TASK: Print the data below exactly, but only the lines from the one containing "This screenshot has width=450, height=486." down to the one containing "Given: Switch to the Governance tab", inclusive.

AVAILABLE DATA:
******
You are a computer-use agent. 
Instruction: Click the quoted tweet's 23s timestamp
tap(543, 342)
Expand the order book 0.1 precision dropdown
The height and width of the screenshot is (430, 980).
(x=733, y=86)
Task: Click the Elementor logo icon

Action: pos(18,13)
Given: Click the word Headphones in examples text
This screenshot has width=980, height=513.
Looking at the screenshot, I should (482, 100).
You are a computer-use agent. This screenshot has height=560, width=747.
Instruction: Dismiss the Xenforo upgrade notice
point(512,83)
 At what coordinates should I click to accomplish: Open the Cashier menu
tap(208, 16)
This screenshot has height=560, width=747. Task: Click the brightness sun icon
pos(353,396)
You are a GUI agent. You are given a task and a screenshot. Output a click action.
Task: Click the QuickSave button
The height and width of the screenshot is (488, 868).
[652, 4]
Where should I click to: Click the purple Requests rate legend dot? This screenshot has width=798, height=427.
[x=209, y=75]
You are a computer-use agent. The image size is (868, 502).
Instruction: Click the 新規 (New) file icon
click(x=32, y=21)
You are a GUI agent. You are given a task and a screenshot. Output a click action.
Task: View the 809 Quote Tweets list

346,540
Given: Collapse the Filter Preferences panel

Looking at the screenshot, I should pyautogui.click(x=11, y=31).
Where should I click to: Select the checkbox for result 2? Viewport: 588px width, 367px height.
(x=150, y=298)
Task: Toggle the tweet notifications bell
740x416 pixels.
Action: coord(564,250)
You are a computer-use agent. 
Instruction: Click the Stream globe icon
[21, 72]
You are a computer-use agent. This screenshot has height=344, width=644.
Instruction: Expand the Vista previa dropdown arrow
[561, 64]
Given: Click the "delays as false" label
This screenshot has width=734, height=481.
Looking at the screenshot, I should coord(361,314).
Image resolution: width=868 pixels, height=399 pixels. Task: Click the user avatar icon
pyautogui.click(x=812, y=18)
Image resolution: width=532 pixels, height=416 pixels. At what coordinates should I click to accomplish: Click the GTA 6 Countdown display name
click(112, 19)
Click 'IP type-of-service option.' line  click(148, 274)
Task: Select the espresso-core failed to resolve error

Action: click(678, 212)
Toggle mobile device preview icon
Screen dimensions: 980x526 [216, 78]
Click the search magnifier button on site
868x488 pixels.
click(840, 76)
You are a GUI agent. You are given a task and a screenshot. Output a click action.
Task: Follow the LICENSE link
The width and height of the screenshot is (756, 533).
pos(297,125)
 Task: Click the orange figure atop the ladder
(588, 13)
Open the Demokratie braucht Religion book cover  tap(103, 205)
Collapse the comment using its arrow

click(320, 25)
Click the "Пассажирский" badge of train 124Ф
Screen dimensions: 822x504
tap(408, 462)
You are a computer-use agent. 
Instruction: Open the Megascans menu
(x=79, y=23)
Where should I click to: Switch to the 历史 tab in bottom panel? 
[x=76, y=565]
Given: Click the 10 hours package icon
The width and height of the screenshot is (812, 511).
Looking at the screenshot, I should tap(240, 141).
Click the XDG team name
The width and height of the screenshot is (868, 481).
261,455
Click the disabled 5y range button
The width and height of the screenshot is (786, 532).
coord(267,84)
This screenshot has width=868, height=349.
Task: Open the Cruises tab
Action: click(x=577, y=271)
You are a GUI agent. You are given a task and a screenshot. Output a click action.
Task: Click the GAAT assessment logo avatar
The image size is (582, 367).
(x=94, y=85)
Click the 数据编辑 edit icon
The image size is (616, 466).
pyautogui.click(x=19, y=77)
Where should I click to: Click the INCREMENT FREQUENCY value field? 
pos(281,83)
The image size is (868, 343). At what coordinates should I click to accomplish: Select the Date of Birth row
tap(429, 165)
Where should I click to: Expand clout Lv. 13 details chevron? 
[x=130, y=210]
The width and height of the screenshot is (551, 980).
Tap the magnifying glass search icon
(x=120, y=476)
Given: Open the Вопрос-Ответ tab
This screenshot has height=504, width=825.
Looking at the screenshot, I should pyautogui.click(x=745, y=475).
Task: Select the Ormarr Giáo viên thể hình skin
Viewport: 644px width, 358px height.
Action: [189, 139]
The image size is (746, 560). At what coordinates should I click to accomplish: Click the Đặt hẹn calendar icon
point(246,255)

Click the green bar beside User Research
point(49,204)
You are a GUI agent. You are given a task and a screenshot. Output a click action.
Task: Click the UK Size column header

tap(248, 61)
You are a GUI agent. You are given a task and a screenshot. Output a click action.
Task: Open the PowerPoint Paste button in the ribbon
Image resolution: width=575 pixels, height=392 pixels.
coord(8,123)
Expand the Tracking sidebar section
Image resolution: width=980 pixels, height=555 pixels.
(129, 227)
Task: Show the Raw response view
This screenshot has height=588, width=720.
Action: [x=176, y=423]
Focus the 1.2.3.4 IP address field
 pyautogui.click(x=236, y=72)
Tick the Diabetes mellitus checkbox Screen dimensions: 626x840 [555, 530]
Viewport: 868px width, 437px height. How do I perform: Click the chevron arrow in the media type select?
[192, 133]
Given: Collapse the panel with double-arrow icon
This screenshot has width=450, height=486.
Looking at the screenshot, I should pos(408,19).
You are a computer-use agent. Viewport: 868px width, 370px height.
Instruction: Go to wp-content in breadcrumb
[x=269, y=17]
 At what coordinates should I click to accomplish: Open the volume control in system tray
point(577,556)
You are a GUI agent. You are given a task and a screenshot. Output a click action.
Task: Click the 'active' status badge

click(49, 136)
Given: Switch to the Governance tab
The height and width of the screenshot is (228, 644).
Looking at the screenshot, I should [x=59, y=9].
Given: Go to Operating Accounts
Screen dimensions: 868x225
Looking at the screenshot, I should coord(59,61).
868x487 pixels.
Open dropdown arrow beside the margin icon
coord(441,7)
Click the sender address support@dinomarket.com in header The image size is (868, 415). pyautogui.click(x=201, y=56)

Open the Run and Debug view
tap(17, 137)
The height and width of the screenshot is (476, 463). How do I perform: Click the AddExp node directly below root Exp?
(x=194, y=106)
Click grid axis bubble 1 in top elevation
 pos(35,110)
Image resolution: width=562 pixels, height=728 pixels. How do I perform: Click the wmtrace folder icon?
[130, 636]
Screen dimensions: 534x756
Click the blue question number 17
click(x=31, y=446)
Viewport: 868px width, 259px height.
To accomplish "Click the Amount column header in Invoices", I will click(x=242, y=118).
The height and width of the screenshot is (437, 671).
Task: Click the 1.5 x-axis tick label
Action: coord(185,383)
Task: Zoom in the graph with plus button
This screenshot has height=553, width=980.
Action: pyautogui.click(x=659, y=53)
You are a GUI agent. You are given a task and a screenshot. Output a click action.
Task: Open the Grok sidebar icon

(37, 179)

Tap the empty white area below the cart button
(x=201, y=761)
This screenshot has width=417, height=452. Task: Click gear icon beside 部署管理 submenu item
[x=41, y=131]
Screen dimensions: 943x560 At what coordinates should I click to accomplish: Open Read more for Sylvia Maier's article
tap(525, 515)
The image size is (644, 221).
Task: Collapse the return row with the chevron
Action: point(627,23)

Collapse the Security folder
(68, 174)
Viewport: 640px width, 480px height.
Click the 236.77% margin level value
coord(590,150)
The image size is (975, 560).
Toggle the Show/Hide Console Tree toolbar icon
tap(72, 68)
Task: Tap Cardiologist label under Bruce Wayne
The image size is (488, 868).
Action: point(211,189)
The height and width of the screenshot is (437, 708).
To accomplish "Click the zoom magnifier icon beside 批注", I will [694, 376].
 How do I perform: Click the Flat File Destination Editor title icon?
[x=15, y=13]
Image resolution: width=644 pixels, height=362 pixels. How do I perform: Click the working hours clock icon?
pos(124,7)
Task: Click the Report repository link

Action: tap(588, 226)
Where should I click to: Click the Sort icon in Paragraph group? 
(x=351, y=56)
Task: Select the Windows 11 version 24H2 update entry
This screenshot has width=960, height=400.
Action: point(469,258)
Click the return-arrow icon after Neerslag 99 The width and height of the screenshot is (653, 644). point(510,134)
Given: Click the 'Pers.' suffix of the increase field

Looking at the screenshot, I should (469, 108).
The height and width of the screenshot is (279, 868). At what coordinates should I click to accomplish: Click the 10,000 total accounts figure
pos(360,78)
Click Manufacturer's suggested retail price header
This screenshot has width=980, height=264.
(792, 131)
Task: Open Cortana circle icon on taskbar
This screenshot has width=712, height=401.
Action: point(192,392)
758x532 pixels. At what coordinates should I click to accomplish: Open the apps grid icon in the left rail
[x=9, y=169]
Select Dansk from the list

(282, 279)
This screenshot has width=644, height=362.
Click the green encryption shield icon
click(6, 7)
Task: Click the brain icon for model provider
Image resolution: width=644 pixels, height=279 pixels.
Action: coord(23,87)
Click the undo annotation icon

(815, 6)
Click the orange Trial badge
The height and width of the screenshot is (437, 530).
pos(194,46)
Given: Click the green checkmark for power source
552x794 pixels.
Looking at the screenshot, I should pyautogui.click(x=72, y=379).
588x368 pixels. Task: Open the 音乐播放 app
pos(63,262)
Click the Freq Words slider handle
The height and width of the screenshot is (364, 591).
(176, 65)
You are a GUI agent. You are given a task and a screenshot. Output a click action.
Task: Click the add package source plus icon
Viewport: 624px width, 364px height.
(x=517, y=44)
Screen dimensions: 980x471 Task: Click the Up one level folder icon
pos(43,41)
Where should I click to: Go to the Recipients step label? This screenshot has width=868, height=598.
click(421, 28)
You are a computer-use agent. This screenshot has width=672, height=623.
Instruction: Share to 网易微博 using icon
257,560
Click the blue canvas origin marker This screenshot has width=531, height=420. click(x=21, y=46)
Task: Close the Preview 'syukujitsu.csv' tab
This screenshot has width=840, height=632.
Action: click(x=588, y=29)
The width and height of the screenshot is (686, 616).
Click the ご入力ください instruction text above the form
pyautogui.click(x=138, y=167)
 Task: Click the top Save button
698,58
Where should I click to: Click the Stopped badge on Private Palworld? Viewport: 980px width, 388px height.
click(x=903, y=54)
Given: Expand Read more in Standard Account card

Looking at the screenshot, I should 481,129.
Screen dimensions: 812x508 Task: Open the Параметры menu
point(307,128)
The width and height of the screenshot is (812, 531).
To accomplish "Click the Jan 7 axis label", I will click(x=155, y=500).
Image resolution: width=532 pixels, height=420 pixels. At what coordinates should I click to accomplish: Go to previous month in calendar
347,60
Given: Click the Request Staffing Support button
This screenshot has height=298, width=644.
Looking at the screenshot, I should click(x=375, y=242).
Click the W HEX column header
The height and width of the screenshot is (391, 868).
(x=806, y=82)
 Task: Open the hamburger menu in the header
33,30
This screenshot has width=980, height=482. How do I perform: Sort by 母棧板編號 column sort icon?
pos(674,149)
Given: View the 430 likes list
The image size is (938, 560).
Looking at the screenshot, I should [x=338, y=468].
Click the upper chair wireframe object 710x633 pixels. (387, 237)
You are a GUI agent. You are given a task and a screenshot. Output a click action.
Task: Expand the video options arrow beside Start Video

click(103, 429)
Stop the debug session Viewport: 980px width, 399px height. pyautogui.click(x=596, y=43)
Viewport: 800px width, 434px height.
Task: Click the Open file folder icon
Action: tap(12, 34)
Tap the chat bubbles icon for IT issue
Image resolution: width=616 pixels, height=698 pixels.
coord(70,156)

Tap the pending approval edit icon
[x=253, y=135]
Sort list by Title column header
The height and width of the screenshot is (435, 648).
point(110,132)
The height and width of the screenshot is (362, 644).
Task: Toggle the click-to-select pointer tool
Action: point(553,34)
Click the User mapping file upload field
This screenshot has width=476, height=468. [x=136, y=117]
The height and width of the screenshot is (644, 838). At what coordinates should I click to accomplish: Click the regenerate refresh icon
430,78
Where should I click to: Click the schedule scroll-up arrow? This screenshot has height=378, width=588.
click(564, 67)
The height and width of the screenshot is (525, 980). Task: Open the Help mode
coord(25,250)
******
EXERCISE OUTPUT:
This screenshot has width=450, height=486.
Looking at the screenshot, I should pos(408,19).
You are a computer-use agent. Viewport: 868px width, 370px height.
Instruction: Go to wp-content in breadcrumb
[x=269, y=17]
 At what coordinates should I click to accomplish: Open the volume control in system tray
point(577,556)
You are a GUI agent. You are given a task and a screenshot. Output a click action.
Task: Click the 'active' status badge

click(49, 136)
Given: Switch to the Governance tab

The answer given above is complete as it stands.